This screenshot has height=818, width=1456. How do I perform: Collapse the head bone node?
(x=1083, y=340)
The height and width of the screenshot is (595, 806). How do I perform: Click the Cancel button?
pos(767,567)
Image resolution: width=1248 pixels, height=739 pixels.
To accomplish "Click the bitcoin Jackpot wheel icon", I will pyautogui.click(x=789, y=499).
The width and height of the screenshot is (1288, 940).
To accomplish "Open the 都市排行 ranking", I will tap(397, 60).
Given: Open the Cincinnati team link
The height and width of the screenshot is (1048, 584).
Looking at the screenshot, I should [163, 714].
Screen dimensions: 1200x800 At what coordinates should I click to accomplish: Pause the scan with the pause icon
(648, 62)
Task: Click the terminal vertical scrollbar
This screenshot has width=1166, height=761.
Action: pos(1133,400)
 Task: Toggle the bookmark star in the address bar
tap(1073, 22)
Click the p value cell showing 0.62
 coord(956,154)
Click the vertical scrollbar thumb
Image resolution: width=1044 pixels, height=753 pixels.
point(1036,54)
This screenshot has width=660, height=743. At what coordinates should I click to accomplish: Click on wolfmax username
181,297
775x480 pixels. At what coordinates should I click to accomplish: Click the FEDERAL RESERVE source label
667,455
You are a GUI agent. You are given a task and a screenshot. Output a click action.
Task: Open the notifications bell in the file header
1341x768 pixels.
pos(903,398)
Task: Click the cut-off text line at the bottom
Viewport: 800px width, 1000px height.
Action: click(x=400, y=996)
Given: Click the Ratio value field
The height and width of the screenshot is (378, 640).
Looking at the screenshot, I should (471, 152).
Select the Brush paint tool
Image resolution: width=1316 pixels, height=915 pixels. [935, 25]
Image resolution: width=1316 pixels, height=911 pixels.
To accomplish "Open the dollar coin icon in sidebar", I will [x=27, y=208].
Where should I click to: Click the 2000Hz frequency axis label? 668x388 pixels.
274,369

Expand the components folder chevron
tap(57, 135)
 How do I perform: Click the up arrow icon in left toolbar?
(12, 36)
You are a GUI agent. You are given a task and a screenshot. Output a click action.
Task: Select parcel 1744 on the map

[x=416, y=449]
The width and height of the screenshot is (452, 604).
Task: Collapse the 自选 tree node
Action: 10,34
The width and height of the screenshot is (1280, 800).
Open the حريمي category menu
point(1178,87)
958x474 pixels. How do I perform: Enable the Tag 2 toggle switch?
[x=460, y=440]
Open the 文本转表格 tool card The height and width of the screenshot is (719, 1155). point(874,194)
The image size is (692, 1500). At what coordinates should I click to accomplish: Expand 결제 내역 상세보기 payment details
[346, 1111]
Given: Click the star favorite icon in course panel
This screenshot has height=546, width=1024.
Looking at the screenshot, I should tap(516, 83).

——————

* Assignment *
What belongs in the answer is each line of the data that has the word "will".

* Result of the exercise *
To accomplish "Click the bitcoin Jackpot wheel icon", I will pyautogui.click(x=789, y=499).
To accomplish "Open the 都市排行 ranking", I will tap(397, 60).
To accomplish "Open the dollar coin icon in sidebar", I will [x=27, y=208].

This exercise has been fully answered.